═══ RAW DATA ═══

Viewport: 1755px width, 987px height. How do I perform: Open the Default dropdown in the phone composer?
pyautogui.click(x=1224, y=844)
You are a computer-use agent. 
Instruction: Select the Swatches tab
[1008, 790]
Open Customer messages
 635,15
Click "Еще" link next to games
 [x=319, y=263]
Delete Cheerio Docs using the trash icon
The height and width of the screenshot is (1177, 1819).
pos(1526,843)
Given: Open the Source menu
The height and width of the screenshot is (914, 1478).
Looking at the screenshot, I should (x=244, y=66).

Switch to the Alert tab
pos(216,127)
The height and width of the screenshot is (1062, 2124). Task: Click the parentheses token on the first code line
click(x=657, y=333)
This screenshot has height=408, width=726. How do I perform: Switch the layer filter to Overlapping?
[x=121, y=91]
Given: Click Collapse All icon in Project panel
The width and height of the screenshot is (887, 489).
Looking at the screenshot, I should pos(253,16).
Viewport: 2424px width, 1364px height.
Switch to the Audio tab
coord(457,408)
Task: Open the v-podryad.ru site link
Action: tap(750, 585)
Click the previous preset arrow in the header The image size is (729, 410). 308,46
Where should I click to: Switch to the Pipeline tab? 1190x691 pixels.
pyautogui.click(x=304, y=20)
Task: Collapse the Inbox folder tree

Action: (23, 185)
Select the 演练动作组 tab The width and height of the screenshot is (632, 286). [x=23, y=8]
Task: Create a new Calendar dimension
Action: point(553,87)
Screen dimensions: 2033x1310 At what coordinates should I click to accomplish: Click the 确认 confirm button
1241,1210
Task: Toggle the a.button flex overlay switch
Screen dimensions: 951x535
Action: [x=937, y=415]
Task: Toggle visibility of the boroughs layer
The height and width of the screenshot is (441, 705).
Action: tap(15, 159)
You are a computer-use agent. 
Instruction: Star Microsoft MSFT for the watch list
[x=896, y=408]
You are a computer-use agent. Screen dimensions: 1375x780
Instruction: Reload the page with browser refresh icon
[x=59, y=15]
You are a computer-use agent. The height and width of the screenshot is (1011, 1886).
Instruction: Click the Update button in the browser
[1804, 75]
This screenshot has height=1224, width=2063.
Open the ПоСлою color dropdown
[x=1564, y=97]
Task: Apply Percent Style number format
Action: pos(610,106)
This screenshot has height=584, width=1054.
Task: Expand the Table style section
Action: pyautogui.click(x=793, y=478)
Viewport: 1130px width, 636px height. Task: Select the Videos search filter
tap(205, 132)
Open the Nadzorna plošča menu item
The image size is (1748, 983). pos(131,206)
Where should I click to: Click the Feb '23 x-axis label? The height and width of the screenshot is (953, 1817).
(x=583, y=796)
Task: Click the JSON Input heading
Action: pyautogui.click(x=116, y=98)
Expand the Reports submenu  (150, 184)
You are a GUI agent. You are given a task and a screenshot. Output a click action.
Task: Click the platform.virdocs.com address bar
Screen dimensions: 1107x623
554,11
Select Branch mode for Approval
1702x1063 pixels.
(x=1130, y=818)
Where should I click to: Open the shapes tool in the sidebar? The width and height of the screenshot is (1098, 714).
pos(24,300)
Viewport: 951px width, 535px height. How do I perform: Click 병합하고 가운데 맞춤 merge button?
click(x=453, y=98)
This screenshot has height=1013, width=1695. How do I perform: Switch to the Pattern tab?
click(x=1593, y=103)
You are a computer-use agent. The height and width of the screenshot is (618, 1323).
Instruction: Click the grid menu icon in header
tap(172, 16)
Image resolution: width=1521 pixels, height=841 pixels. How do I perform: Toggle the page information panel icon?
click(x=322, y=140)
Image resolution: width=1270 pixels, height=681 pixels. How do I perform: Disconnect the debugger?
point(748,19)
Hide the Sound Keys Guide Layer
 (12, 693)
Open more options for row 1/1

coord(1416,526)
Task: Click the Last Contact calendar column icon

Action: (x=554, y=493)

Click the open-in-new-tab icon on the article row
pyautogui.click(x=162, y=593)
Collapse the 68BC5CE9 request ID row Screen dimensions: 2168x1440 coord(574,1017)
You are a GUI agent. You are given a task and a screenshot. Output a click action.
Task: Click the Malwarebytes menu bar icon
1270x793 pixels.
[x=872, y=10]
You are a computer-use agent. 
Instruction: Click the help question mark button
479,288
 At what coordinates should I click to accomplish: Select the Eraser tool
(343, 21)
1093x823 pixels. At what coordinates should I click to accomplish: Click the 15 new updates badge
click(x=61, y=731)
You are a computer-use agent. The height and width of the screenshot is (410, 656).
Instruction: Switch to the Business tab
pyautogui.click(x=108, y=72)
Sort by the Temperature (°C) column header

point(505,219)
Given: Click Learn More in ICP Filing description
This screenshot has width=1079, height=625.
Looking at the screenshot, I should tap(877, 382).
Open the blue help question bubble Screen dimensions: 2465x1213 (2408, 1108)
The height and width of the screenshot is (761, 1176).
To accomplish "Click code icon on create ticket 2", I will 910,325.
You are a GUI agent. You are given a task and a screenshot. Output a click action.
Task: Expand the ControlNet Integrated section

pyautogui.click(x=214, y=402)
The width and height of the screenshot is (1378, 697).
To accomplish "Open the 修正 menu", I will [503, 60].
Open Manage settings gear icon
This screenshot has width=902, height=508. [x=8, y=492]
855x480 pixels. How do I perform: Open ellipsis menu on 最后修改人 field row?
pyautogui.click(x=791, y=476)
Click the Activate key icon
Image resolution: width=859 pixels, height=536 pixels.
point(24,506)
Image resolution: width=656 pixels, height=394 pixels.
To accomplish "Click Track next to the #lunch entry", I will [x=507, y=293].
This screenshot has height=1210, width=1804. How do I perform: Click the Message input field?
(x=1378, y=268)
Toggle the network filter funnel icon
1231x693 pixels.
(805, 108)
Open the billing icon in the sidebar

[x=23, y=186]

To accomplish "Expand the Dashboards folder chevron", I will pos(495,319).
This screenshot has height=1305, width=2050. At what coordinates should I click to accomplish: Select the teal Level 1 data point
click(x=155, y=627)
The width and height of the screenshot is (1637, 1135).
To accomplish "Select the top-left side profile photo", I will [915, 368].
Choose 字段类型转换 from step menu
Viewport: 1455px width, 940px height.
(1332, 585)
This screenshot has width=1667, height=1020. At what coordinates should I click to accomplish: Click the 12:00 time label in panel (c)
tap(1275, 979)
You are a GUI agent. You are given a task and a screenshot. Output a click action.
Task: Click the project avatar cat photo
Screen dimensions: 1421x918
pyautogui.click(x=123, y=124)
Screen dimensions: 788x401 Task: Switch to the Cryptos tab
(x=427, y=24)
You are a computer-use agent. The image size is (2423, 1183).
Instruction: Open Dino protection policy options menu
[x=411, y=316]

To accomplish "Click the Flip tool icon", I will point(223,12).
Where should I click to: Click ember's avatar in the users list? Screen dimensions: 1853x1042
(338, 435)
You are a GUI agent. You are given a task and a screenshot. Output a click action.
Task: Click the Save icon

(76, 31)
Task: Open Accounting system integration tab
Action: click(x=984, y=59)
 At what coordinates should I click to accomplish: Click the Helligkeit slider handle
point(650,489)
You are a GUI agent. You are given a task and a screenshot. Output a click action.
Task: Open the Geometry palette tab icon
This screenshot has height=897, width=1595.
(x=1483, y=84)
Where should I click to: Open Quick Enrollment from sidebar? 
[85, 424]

═══

## ACTIVITY
In your response, give all the records again with nothing altered.

## ANSWER
Viewport: 1755px width, 987px height. How do I perform: Open the Default dropdown in the phone composer?
pyautogui.click(x=1224, y=844)
You are a computer-use agent. 
Instruction: Select the Swatches tab
[1008, 790]
Open Customer messages
 635,15
Click "Еще" link next to games
 [x=319, y=263]
Delete Cheerio Docs using the trash icon
The height and width of the screenshot is (1177, 1819).
pos(1526,843)
Given: Open the Source menu
The height and width of the screenshot is (914, 1478).
Looking at the screenshot, I should (x=244, y=66).

Switch to the Alert tab
pos(216,127)
The height and width of the screenshot is (1062, 2124). Task: Click the parentheses token on the first code line
click(x=657, y=333)
This screenshot has height=408, width=726. How do I perform: Switch the layer filter to Overlapping?
[x=121, y=91]
Given: Click Collapse All icon in Project panel
The width and height of the screenshot is (887, 489).
Looking at the screenshot, I should pos(253,16).
Viewport: 2424px width, 1364px height.
Switch to the Audio tab
coord(457,408)
Task: Open the v-podryad.ru site link
Action: tap(750, 585)
Click the previous preset arrow in the header The image size is (729, 410). 308,46
Where should I click to: Switch to the Pipeline tab? 1190x691 pixels.
pyautogui.click(x=304, y=20)
Task: Collapse the Inbox folder tree

Action: (23, 185)
Select the 演练动作组 tab The width and height of the screenshot is (632, 286). [x=23, y=8]
Task: Create a new Calendar dimension
Action: point(553,87)
Screen dimensions: 2033x1310 At what coordinates should I click to accomplish: Click the 确认 confirm button
1241,1210
Task: Toggle the a.button flex overlay switch
Screen dimensions: 951x535
Action: [x=937, y=415]
Task: Toggle visibility of the boroughs layer
The height and width of the screenshot is (441, 705).
Action: tap(15, 159)
You are a computer-use agent. 
Instruction: Star Microsoft MSFT for the watch list
[x=896, y=408]
You are a computer-use agent. Screen dimensions: 1375x780
Instruction: Reload the page with browser refresh icon
[x=59, y=15]
You are a computer-use agent. The height and width of the screenshot is (1011, 1886).
Instruction: Click the Update button in the browser
[1804, 75]
This screenshot has height=1224, width=2063.
Open the ПоСлою color dropdown
[x=1564, y=97]
Task: Apply Percent Style number format
Action: pos(610,106)
This screenshot has height=584, width=1054.
Task: Expand the Table style section
Action: pyautogui.click(x=793, y=478)
Viewport: 1130px width, 636px height. Task: Select the Videos search filter
tap(205, 132)
Open the Nadzorna plošča menu item
The image size is (1748, 983). pos(131,206)
Where should I click to: Click the Feb '23 x-axis label? The height and width of the screenshot is (953, 1817).
(x=583, y=796)
Task: Click the JSON Input heading
Action: pyautogui.click(x=116, y=98)
Expand the Reports submenu  (150, 184)
You are a GUI agent. You are given a task and a screenshot. Output a click action.
Task: Click the platform.virdocs.com address bar
Screen dimensions: 1107x623
554,11
Select Branch mode for Approval
1702x1063 pixels.
(x=1130, y=818)
Where should I click to: Open the shapes tool in the sidebar? The width and height of the screenshot is (1098, 714).
pos(24,300)
Viewport: 951px width, 535px height. How do I perform: Click 병합하고 가운데 맞춤 merge button?
click(x=453, y=98)
This screenshot has height=1013, width=1695. How do I perform: Switch to the Pattern tab?
click(x=1593, y=103)
You are a computer-use agent. The height and width of the screenshot is (618, 1323).
Instruction: Click the grid menu icon in header
tap(172, 16)
Image resolution: width=1521 pixels, height=841 pixels. How do I perform: Toggle the page information panel icon?
click(x=322, y=140)
Image resolution: width=1270 pixels, height=681 pixels. How do I perform: Disconnect the debugger?
point(748,19)
Hide the Sound Keys Guide Layer
 (12, 693)
Open more options for row 1/1

coord(1416,526)
Task: Click the Last Contact calendar column icon

Action: (x=554, y=493)

Click the open-in-new-tab icon on the article row
pyautogui.click(x=162, y=593)
Collapse the 68BC5CE9 request ID row Screen dimensions: 2168x1440 coord(574,1017)
You are a GUI agent. You are given a task and a screenshot. Output a click action.
Task: Click the Malwarebytes menu bar icon
1270x793 pixels.
[x=872, y=10]
You are a computer-use agent. 
Instruction: Click the help question mark button
479,288
 At what coordinates should I click to accomplish: Select the Eraser tool
(343, 21)
1093x823 pixels. At what coordinates should I click to accomplish: Click the 15 new updates badge
click(x=61, y=731)
You are a computer-use agent. The height and width of the screenshot is (410, 656).
Instruction: Switch to the Business tab
pyautogui.click(x=108, y=72)
Sort by the Temperature (°C) column header

point(505,219)
Given: Click Learn More in ICP Filing description
This screenshot has width=1079, height=625.
Looking at the screenshot, I should tap(877, 382).
Open the blue help question bubble Screen dimensions: 2465x1213 (2408, 1108)
The height and width of the screenshot is (761, 1176).
To accomplish "Click code icon on create ticket 2", I will 910,325.
You are a GUI agent. You are given a task and a screenshot. Output a click action.
Task: Expand the ControlNet Integrated section

pyautogui.click(x=214, y=402)
The width and height of the screenshot is (1378, 697).
To accomplish "Open the 修正 menu", I will [503, 60].
Open Manage settings gear icon
This screenshot has width=902, height=508. [x=8, y=492]
855x480 pixels. How do I perform: Open ellipsis menu on 最后修改人 field row?
pyautogui.click(x=791, y=476)
Click the Activate key icon
Image resolution: width=859 pixels, height=536 pixels.
point(24,506)
Image resolution: width=656 pixels, height=394 pixels.
To accomplish "Click Track next to the #lunch entry", I will [x=507, y=293].
This screenshot has height=1210, width=1804. How do I perform: Click the Message input field?
(x=1378, y=268)
Toggle the network filter funnel icon
1231x693 pixels.
(805, 108)
Open the billing icon in the sidebar

[x=23, y=186]

To accomplish "Expand the Dashboards folder chevron", I will pos(495,319).
This screenshot has height=1305, width=2050. At what coordinates should I click to accomplish: Select the teal Level 1 data point
click(x=155, y=627)
The width and height of the screenshot is (1637, 1135).
To accomplish "Select the top-left side profile photo", I will [915, 368].
Choose 字段类型转换 from step menu
Viewport: 1455px width, 940px height.
(1332, 585)
This screenshot has width=1667, height=1020. At what coordinates should I click to accomplish: Click the 12:00 time label in panel (c)
tap(1275, 979)
You are a GUI agent. You are given a task and a screenshot. Output a click action.
Task: Click the project avatar cat photo
Screen dimensions: 1421x918
pyautogui.click(x=123, y=124)
Screen dimensions: 788x401 Task: Switch to the Cryptos tab
(x=427, y=24)
You are a computer-use agent. The image size is (2423, 1183).
Instruction: Open Dino protection policy options menu
[x=411, y=316]

To accomplish "Click the Flip tool icon", I will point(223,12).
Where should I click to: Click ember's avatar in the users list? Screen dimensions: 1853x1042
(338, 435)
You are a GUI agent. You are given a task and a screenshot. Output a click action.
Task: Click the Save icon

(76, 31)
Task: Open Accounting system integration tab
Action: click(x=984, y=59)
 At what coordinates should I click to accomplish: Click the Helligkeit slider handle
point(650,489)
You are a GUI agent. You are given a task and a screenshot. Output a click action.
Task: Open the Geometry palette tab icon
This screenshot has height=897, width=1595.
(x=1483, y=84)
Where should I click to: Open Quick Enrollment from sidebar? 
[85, 424]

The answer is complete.